• **EXERCISE AIM**:
Count how many lines of the items contain the word "size", with case taken into account, and reply with the number alone.
==*==
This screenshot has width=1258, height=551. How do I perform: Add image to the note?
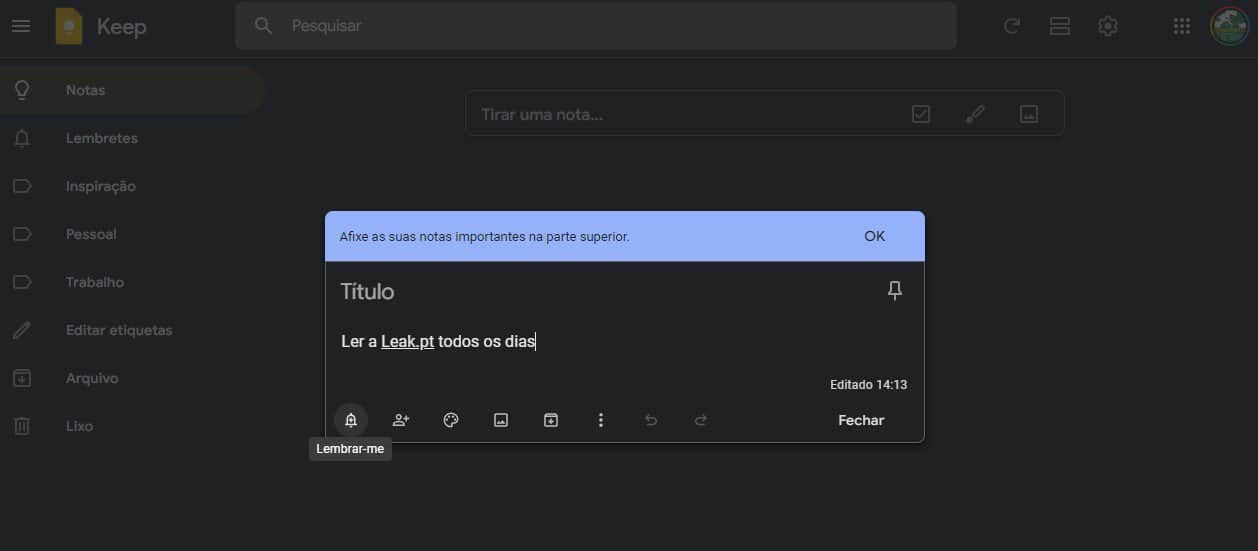[x=501, y=420]
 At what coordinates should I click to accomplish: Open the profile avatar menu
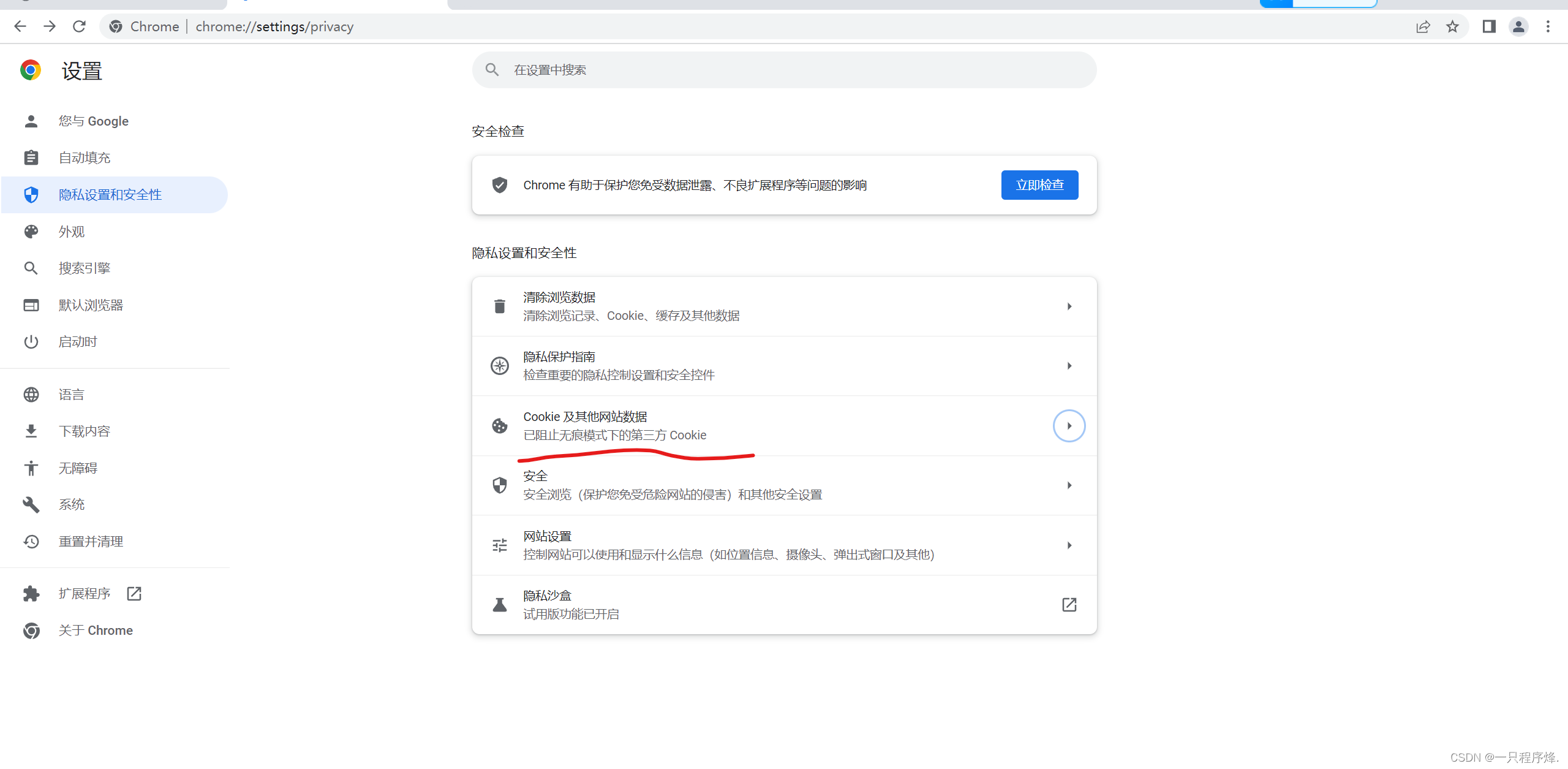[x=1518, y=26]
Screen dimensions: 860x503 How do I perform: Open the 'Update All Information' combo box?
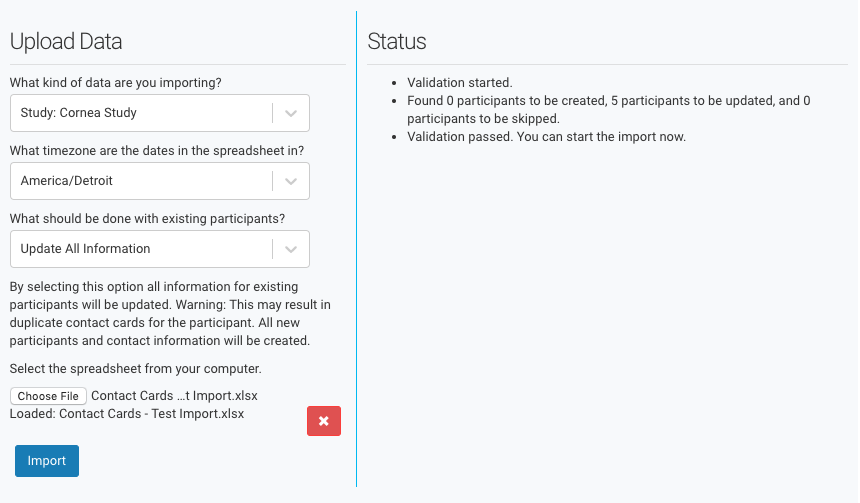pos(140,249)
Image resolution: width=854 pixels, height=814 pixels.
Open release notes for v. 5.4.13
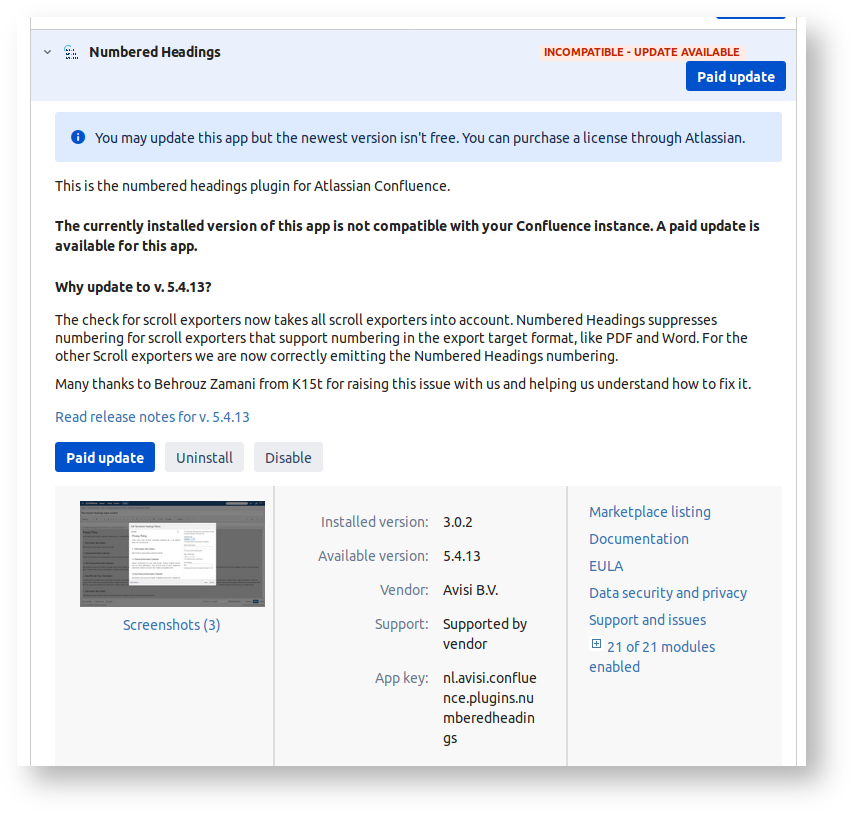(x=152, y=416)
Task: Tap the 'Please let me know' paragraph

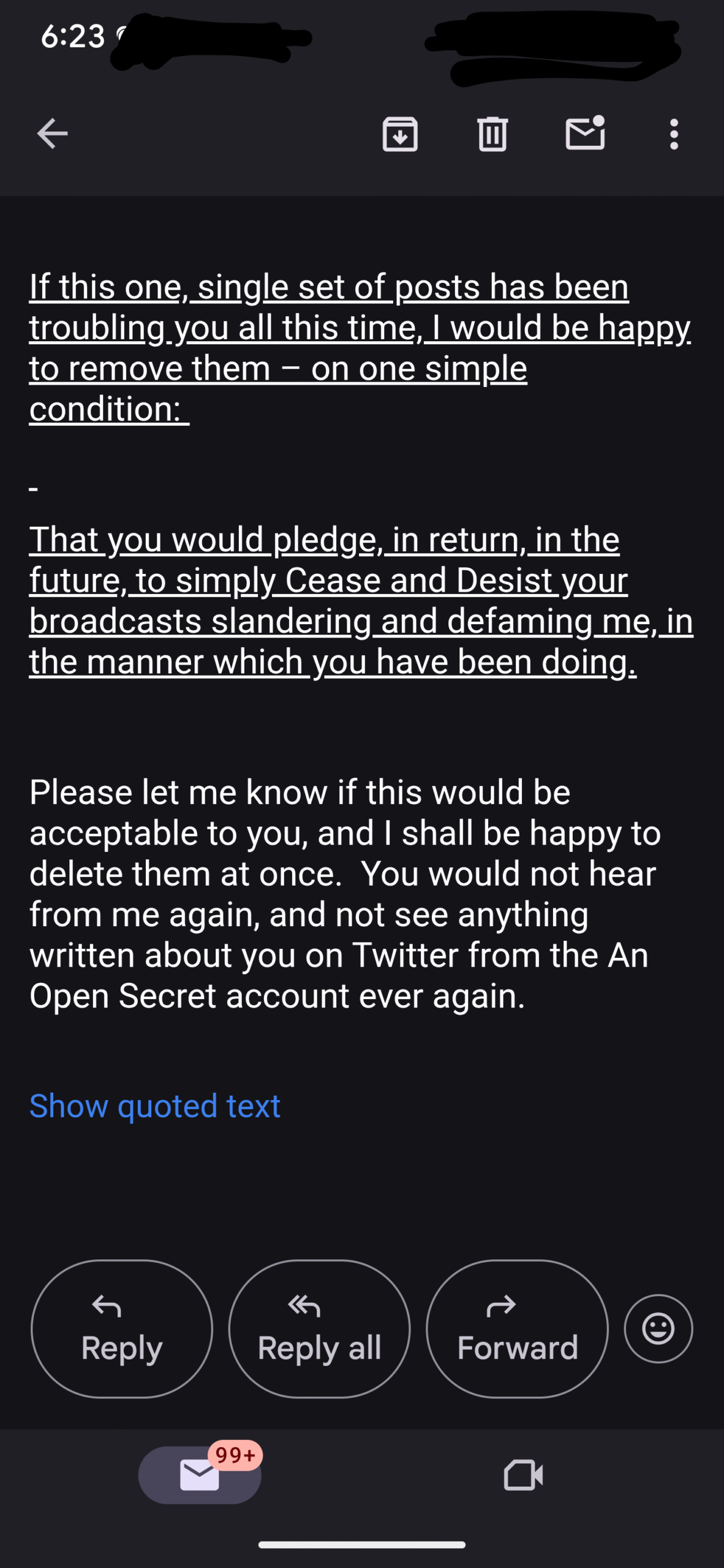Action: (345, 894)
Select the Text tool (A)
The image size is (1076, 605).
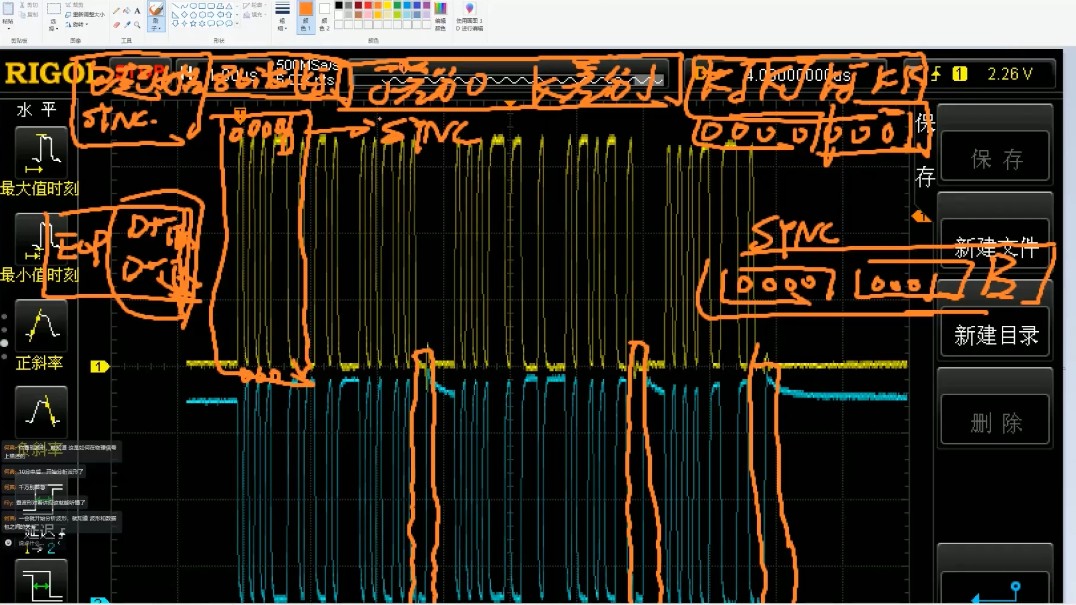pos(137,11)
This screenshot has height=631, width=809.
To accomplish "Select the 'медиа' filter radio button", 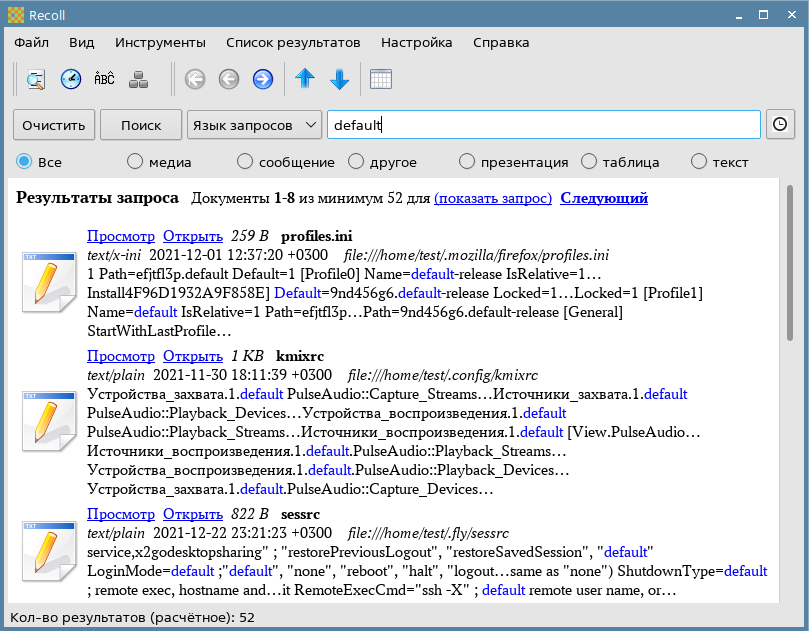I will tap(135, 162).
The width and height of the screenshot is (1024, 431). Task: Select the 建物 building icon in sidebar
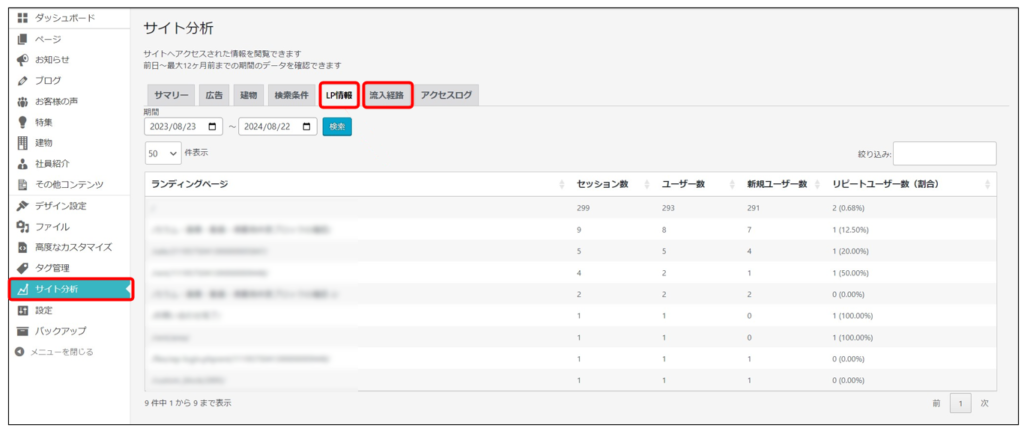(22, 143)
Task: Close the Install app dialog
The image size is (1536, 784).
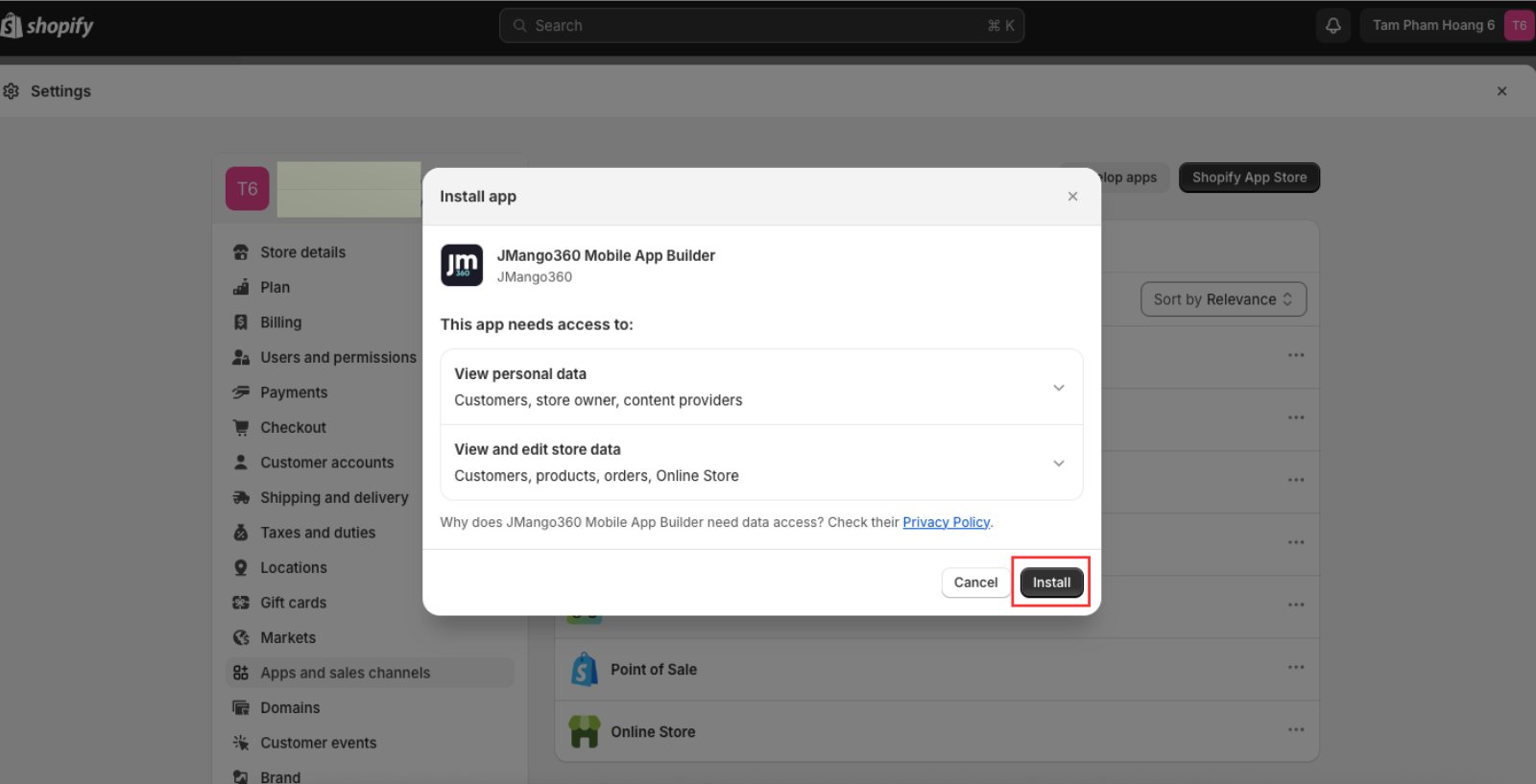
==*==
• **TASK OUTPUT**:
2